Segment Start: Records supplied

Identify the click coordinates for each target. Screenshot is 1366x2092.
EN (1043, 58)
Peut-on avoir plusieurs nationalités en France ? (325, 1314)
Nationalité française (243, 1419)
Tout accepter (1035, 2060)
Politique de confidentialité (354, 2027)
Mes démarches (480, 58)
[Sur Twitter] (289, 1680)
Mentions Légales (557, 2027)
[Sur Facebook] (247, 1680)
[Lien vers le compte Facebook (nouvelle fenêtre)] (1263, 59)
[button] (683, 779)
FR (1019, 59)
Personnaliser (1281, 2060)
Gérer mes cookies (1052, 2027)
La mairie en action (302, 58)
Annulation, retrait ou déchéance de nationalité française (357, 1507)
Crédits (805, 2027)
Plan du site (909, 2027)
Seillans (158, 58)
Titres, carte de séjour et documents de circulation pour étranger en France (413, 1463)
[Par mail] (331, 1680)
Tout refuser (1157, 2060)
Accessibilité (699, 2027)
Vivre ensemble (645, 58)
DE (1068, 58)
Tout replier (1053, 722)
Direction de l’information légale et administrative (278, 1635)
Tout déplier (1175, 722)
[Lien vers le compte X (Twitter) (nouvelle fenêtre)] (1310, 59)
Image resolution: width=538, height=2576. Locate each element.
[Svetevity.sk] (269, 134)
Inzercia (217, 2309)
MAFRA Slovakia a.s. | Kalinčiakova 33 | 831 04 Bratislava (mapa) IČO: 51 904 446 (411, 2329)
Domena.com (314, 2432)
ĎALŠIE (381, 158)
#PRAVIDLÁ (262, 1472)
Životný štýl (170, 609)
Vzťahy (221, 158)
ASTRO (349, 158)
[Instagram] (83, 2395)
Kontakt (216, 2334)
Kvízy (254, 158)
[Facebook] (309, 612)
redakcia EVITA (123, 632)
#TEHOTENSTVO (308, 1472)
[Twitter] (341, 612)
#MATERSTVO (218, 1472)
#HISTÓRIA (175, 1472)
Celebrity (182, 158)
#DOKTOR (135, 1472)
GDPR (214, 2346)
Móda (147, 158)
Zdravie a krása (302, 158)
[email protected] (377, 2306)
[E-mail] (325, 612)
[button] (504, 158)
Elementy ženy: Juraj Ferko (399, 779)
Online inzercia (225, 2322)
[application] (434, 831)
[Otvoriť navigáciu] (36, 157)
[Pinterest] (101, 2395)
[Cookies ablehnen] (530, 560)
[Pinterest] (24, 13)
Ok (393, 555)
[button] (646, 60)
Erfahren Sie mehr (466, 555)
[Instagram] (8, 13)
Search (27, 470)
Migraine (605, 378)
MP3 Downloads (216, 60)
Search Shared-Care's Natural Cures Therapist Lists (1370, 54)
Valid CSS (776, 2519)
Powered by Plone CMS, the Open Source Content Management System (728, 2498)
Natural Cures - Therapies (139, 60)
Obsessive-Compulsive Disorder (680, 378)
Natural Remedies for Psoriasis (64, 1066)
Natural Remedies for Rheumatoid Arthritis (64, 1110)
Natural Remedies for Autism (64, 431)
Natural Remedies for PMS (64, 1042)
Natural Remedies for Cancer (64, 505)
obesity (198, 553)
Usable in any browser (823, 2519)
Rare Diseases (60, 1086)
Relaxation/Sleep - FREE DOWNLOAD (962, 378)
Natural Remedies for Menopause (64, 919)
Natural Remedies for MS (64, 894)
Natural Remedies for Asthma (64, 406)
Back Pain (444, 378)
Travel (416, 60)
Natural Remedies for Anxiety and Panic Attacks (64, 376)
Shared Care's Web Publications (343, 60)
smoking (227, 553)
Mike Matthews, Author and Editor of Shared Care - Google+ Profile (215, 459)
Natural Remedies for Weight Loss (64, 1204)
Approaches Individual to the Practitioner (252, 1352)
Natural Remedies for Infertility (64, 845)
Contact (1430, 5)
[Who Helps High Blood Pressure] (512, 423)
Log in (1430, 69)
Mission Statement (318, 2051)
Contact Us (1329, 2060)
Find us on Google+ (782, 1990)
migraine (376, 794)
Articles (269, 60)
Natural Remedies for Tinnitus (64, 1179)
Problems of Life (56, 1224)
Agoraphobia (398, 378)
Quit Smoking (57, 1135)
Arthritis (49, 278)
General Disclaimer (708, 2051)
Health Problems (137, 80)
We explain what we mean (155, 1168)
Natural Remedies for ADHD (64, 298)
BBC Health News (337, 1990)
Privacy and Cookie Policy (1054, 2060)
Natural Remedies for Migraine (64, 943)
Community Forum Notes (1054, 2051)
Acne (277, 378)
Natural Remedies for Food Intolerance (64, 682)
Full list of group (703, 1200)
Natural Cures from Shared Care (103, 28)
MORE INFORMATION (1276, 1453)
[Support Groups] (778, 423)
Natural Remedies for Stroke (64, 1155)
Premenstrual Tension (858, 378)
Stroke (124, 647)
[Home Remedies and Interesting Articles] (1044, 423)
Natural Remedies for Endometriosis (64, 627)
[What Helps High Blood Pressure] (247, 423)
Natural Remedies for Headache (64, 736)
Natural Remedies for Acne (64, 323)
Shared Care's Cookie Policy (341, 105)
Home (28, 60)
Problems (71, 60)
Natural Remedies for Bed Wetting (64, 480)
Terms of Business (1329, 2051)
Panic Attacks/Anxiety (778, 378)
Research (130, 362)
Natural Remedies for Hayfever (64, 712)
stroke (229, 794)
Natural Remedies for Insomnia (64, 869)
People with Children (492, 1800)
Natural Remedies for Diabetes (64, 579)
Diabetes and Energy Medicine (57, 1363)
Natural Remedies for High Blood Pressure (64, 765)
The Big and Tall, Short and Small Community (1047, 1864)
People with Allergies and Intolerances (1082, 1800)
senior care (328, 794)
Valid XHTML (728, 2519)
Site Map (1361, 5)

Segment End: Records supplied

Could you restate every entry verbatim, please?

### Response to this exercise
Identify the click coordinates for each target. Screenshot is 1366x2092.
EN (1043, 58)
Peut-on avoir plusieurs nationalités en France ? (325, 1314)
Nationalité française (243, 1419)
Tout accepter (1035, 2060)
Politique de confidentialité (354, 2027)
Mes démarches (480, 58)
[Sur Twitter] (289, 1680)
Mentions Légales (557, 2027)
[Sur Facebook] (247, 1680)
[Lien vers le compte Facebook (nouvelle fenêtre)] (1263, 59)
[button] (683, 779)
FR (1019, 59)
Personnaliser (1281, 2060)
Gérer mes cookies (1052, 2027)
La mairie en action (302, 58)
Annulation, retrait ou déchéance de nationalité française (357, 1507)
Crédits (805, 2027)
Plan du site (909, 2027)
Seillans (158, 58)
Titres, carte de séjour et documents de circulation pour étranger en France (413, 1463)
[Par mail] (331, 1680)
Tout refuser (1157, 2060)
Accessibilité (699, 2027)
Vivre ensemble (645, 58)
DE (1068, 58)
Tout replier (1053, 722)
Direction de l’information légale et administrative (278, 1635)
Tout déplier (1175, 722)
[Lien vers le compte X (Twitter) (nouvelle fenêtre)] (1310, 59)
Image resolution: width=538, height=2576. Locate each element.
[Svetevity.sk] (269, 134)
Inzercia (217, 2309)
MAFRA Slovakia a.s. | Kalinčiakova 33 | 831 04 Bratislava (mapa) IČO: 51 904 446 (411, 2329)
Domena.com (314, 2432)
ĎALŠIE (381, 158)
#PRAVIDLÁ (262, 1472)
Životný štýl (170, 609)
Vzťahy (221, 158)
ASTRO (349, 158)
[Instagram] (83, 2395)
Kontakt (216, 2334)
Kvízy (254, 158)
[Facebook] (309, 612)
redakcia EVITA (123, 632)
#TEHOTENSTVO (308, 1472)
[Twitter] (341, 612)
#MATERSTVO (218, 1472)
#HISTÓRIA (175, 1472)
Celebrity (182, 158)
#DOKTOR (135, 1472)
GDPR (214, 2346)
Móda (147, 158)
Zdravie a krása (302, 158)
[email protected] (377, 2306)
[E-mail] (325, 612)
[button] (504, 158)
Elementy ženy: Juraj Ferko (399, 779)
Online inzercia (225, 2322)
[application] (434, 831)
[Otvoriť navigáciu] (36, 157)
[Pinterest] (101, 2395)
[Cookies ablehnen] (530, 560)
[Pinterest] (24, 13)
Ok (393, 555)
[button] (646, 60)
Erfahren Sie mehr (466, 555)
[Instagram] (8, 13)
Search (27, 470)
Migraine (605, 378)
MP3 Downloads (216, 60)
Search Shared-Care's Natural Cures Therapist Lists (1370, 54)
Valid CSS (776, 2519)
Powered by Plone CMS, the Open Source Content Management System (728, 2498)
Natural Cures - Therapies (139, 60)
Obsessive-Compulsive Disorder (680, 378)
Natural Remedies for Psoriasis (64, 1066)
Natural Remedies for Rheumatoid Arthritis (64, 1110)
Natural Remedies for Autism (64, 431)
Natural Remedies for PMS (64, 1042)
Natural Remedies for Cancer (64, 505)
obesity (198, 553)
Usable in any browser (823, 2519)
Rare Diseases (60, 1086)
Relaxation/Sleep - FREE DOWNLOAD (962, 378)
Natural Remedies for Menopause (64, 919)
Natural Remedies for MS (64, 894)
Natural Remedies for Asthma (64, 406)
Back Pain (444, 378)
Travel (416, 60)
Natural Remedies for Anxiety and Panic Attacks (64, 376)
Shared Care's Web Publications (343, 60)
smoking (227, 553)
Mike Matthews, Author and Editor of Shared Care - Google+ Profile (215, 459)
Natural Remedies for Weight Loss (64, 1204)
Approaches Individual to the Practitioner (252, 1352)
Natural Remedies for Infertility (64, 845)
Contact (1430, 5)
[Who Helps High Blood Pressure] (512, 423)
Log in (1430, 69)
Mission Statement (318, 2051)
Contact Us (1329, 2060)
Find us on Google+ (782, 1990)
migraine (376, 794)
Articles (269, 60)
Natural Remedies for Tinnitus (64, 1179)
Problems of Life (56, 1224)
Agoraphobia (398, 378)
Quit Smoking (57, 1135)
Arthritis (49, 278)
General Disclaimer (708, 2051)
Health Problems (137, 80)
We explain what we mean (155, 1168)
Natural Remedies for ADHD (64, 298)
BBC Health News (337, 1990)
Privacy and Cookie Policy (1054, 2060)
Natural Remedies for Migraine (64, 943)
Community Forum Notes (1054, 2051)
Acne (277, 378)
Natural Remedies for Food Intolerance (64, 682)
Full list of group (703, 1200)
Natural Cures from Shared Care (103, 28)
MORE INFORMATION (1276, 1453)
[Support Groups] (778, 423)
Natural Remedies for Stroke (64, 1155)
Premenstrual Tension (858, 378)
Stroke (124, 647)
[Home Remedies and Interesting Articles] (1044, 423)
Natural Remedies for Endometriosis (64, 627)
[What Helps High Blood Pressure] (247, 423)
Natural Remedies for Headache (64, 736)
Natural Remedies for Acne (64, 323)
Shared Care's Cookie Policy (341, 105)
Home (28, 60)
Problems (71, 60)
Natural Remedies for Bed Wetting (64, 480)
Terms of Business (1329, 2051)
Panic Attacks/Anxiety (778, 378)
Research (130, 362)
Natural Remedies for Hayfever (64, 712)
stroke (229, 794)
Natural Remedies for Insomnia (64, 869)
People with Children (492, 1800)
Natural Remedies for Diabetes (64, 579)
Diabetes and Energy Medicine (57, 1363)
Natural Remedies for High Blood Pressure (64, 765)
The Big and Tall, Short and Small Community (1047, 1864)
People with Allergies and Intolerances (1082, 1800)
senior care (328, 794)
Valid XHTML (728, 2519)
Site Map (1361, 5)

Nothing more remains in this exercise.